Image Credit: Netflix |
What do they have in common, Melancholia by Lars Von Trier, Seeking Love at the End of the World by Lorene Scafaria, Let's Get It Over by Evan Goldberg and Seth Rogen, 10 Cloverfield Lane by Dan Trachtenberg, and Leave The World Behind by Sam Esmail? Apparently nothing.
Yet, the second feature film by the author of the highly celebrated Mr. Robot and Comet, an interesting rom-com debut in a sci-fi key, shares with the four cases mentioned, the story of a sudden or forced coexistence between two or more individuals, in an apocalyptic context, or presumed such, which would seem to endanger the future of each of them, forcing them to ask themselves questions, becoming protagonists of a journey into the psyche - and beyond - which is gradually more complex, both in emotional and ethical terms, leaving a mark, imprinted forever, both in the memory and on their bodies, whose main and definitive function is the memory, perhaps of the end, or of a new beginning?
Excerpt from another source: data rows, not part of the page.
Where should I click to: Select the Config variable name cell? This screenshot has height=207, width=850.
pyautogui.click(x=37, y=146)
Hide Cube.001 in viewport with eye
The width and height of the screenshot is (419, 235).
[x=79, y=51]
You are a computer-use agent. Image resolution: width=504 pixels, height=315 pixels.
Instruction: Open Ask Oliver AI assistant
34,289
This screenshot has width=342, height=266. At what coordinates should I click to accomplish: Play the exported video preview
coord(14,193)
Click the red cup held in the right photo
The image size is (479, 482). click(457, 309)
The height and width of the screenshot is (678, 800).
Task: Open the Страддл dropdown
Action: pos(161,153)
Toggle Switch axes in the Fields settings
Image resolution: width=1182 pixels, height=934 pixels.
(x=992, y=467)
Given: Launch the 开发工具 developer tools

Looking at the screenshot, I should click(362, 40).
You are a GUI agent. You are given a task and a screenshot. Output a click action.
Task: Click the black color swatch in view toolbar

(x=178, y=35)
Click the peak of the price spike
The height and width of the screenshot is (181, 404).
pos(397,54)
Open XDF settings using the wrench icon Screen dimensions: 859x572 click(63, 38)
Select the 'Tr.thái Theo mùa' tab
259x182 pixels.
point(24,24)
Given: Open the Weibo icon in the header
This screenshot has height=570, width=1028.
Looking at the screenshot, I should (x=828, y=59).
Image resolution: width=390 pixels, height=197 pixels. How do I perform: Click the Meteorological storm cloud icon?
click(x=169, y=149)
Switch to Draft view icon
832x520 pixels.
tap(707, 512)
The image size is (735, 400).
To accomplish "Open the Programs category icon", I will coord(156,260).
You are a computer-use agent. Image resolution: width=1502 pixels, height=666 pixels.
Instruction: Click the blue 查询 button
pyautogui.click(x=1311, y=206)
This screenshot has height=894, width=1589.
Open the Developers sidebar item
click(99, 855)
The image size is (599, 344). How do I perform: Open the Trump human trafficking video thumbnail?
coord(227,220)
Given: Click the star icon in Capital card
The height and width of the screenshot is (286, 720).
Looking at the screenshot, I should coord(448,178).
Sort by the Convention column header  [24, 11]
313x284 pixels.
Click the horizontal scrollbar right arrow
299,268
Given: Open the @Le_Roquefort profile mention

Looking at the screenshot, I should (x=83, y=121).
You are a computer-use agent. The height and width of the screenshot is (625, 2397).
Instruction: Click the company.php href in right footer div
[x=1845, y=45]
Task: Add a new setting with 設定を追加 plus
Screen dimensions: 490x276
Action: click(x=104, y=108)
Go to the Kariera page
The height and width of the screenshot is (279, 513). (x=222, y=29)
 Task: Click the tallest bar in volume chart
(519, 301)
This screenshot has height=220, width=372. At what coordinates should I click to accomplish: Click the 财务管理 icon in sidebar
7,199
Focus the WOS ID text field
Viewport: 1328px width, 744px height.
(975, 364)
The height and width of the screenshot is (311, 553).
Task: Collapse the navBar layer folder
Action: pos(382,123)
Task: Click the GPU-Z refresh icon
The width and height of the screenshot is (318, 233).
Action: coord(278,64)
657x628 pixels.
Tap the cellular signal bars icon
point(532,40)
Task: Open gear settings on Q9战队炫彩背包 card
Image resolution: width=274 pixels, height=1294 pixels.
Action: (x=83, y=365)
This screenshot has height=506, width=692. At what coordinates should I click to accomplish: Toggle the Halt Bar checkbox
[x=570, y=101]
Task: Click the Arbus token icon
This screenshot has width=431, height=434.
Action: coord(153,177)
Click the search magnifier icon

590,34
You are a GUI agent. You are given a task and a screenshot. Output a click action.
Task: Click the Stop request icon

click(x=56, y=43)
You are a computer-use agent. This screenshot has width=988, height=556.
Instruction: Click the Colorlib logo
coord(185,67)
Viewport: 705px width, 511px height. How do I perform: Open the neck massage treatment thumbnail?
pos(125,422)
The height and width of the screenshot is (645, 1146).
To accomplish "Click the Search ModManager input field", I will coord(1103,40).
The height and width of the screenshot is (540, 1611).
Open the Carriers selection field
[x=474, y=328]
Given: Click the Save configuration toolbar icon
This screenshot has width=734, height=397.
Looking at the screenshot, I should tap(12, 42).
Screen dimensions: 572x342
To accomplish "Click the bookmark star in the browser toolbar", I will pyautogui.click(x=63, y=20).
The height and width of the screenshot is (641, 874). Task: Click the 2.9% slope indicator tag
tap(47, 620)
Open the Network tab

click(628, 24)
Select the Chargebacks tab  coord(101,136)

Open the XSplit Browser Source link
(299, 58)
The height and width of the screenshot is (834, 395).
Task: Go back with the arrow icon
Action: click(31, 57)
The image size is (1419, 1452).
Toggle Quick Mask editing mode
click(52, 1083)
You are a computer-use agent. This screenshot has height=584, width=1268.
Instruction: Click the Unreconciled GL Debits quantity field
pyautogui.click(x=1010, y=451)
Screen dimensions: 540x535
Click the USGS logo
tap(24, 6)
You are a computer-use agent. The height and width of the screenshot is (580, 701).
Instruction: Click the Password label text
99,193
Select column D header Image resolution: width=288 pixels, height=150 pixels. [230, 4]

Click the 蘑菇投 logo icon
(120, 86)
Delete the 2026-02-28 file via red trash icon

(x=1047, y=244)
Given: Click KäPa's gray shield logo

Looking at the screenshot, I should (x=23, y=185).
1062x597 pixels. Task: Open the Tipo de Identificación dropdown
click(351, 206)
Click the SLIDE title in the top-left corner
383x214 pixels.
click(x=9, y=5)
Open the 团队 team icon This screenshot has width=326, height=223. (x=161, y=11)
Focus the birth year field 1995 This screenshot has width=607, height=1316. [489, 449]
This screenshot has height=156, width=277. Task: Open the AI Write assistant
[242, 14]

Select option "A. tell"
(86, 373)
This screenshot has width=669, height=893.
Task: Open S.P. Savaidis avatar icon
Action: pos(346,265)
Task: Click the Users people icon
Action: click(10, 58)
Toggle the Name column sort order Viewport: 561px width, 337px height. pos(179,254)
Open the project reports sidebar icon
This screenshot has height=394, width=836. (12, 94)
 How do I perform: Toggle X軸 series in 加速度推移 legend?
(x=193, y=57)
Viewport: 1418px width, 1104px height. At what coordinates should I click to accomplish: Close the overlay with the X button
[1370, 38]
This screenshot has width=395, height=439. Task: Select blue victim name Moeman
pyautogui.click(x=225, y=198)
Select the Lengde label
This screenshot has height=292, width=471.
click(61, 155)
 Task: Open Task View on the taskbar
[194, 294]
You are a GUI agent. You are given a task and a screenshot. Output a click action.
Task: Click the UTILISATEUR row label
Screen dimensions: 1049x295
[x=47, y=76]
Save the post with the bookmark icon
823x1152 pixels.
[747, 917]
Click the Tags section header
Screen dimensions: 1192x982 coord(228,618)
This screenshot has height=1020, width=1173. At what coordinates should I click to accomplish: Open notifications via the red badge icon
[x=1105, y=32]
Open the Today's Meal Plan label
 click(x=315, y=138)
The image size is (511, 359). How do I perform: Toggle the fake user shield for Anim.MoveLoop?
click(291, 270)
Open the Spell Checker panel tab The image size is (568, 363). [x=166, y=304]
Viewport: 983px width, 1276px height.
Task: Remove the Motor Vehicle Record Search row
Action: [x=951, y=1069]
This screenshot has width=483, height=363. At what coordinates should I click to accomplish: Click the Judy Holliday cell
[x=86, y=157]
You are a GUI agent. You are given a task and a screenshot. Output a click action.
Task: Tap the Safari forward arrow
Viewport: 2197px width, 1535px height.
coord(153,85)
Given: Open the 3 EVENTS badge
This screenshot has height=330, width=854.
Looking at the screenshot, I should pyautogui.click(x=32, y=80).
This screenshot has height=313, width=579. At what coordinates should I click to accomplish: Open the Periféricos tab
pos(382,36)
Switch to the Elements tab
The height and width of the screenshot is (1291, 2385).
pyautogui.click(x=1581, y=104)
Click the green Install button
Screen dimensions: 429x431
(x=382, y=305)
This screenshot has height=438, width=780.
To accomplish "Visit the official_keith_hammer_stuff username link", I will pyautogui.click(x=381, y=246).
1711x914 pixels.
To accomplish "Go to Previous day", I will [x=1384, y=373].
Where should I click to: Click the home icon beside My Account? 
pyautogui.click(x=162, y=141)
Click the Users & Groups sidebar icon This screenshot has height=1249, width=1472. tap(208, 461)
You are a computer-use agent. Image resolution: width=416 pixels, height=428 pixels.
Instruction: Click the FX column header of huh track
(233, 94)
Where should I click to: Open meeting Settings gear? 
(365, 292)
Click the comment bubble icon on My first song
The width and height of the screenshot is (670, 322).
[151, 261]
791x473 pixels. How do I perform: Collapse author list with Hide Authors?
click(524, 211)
On the fear of what is foreign, on the deprivation of what is everyday
Adaptation of the successful novel of the same name by Rumaan Alam, published in Italy by La nave di Teseo in 2021, Leave The World Behind by Sam Esmail immediately distances itself from Alam's novel, reflecting on the direct contrast, initially ferocious and then increasingly softened by the dramatic dynamics, which if at first distance, but shortly afterward bring closer, between two extremely different families. who, due to a sudden and inexplicable blackout, find themselves having to share the same luxury home, immersed in the countryside of Long Island, without a telephone network and thus direct contact with the outside world.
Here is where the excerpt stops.